The Bachelor Father is a 1931 American pre-Code MGM comedy drama film directed by Robert Z. Leonard and starring Marion Davies and featuring Ralph Forbes, C. Aubrey Smith, Ray Milland and Guinn "Big Boy" Williams. It was based on a same-titled play by Edward Childs Carpenter, with Smith re-creating his role from the Broadway production. The plot centers around a stuffy British nobleman whose three grown (and illegitimate) children suddenly arrive at his estate and decide to move in with him.

==Plot==
Sir Basil Algernon Winterton is an elderly, never-married baronet who decides to bring together his three illegitimate children, scattered around the world, on a whim. He assigns his young friend John Ashley the task. Antoinette "Tony" Flagg is an American showgirl whose mother died when she was young. She was raised by Mrs. Berney, along with Mrs. Berney's son, Richard. Mrs. Berney, seeing this as a wonderful opportunity for Tony, keeps a secret from her.

Tony goes to England. There, she meets her half-siblings, Geoffrey Trent and Maria Credaro, and together they see their father for the first time. They at first mistake him for a fish monger (as he is returning from fishing) and are engaging in youthful hijinks, making a bad first impression. While initially he bristles at their behaviour, with Tony especially trying his patience, he soon comes to love them all. Also, Tony and John fall in love.

One day, Richard comes to England to attempt a dangerous flight over the Atlantic Ocean. He visits and tells Tony the secret: she is not Sir Basil's daughter.
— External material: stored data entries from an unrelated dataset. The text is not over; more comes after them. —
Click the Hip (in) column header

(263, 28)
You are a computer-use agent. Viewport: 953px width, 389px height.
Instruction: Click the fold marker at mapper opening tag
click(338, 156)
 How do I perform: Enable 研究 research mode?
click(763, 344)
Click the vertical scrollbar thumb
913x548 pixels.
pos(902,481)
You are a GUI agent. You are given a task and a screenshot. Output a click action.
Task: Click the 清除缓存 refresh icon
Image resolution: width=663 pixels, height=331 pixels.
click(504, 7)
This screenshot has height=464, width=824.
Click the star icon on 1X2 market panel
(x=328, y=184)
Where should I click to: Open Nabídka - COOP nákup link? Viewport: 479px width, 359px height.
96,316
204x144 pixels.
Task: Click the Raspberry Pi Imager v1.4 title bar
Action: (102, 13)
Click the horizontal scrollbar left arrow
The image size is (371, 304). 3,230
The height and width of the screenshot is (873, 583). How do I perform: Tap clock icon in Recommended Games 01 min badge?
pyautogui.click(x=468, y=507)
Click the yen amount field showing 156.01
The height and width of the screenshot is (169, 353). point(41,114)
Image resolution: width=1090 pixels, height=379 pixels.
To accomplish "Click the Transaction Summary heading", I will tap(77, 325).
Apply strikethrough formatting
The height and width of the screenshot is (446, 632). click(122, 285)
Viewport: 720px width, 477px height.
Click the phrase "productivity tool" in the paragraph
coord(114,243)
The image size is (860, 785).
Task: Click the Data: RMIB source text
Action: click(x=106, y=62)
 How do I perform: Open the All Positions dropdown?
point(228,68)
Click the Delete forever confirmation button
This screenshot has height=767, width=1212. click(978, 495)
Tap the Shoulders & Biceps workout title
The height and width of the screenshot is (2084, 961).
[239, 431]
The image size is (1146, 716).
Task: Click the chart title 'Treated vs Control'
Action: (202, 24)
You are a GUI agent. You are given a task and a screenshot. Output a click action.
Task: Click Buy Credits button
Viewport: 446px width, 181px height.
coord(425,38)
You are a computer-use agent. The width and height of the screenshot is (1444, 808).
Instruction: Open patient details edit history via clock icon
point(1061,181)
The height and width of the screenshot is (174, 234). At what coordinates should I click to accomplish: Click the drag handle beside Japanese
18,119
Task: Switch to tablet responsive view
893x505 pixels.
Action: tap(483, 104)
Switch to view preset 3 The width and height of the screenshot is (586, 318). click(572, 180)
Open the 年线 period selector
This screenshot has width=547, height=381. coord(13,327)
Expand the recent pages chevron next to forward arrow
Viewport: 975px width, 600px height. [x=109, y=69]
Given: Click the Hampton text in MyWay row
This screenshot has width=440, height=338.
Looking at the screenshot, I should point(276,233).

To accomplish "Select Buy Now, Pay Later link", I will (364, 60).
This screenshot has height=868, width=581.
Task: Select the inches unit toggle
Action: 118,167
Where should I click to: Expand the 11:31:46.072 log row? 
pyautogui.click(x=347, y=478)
That was her half-sister, 20 years deceased. While she tries to tell Sir Basil, she discovers that both Maria and Geoffrey are leaving; Maria has been offered a wonderful singing job. That and his love for her (and hers in return) prevent her from doing so. It eventually comes out when Sir Basil's lawyer, Mr. Creswell, discovers the truth and informs his employer. She tries to explain her behavior, but neither Sir Basil nor John are in a forgiving mood.

Heartbroken, Tony persuades Richard to let her come along on his risky trans-Atlantic flight back to New York. Meanwhile, John has had second thoughts and still wants to marry Tony. Sir Basil, hearing about Tony's recklessness, realizes how much he cares for her and dispatches John to try to stop her. He is too late, but the overloaded airplane crashes into trees just off the end of the runway. Richard and Tony escape serious injury, and John brings Tony back for a reconciliation. When John insists on marrying Tony right away, Sir Basil objects strongly. Tony solves the problem by saying she will be Sir Basil's daughter during the day and John's wife at night.

==Cast (in credits order)==
- Marion Davies as Tony Flagg
- Ralph Forbes as John Ashley
- C. Aubrey Smith as Sir Basil Algernon Winterton
- Ray Milland as Geoffrey Trent
- Guinn "Big Boy" Williams as Richard Berney
- David Torrence as Dr Frank MacDonald
- Doris Lloyd as Mrs Julia Webb
- Edgar Norton as Bolton, one of Sir Basil's butlers
- Nina Quartero as Maria Credaro
- Halliwell Hobbes as Larkin, one of Sir Basil's butlers
- James Gordon as Carson Creswell

==Foreign-language version==
One foreign-language version was produced by MGM in French and was entitled Le père célibataire. It was released in 1931 and starred Lili Damita.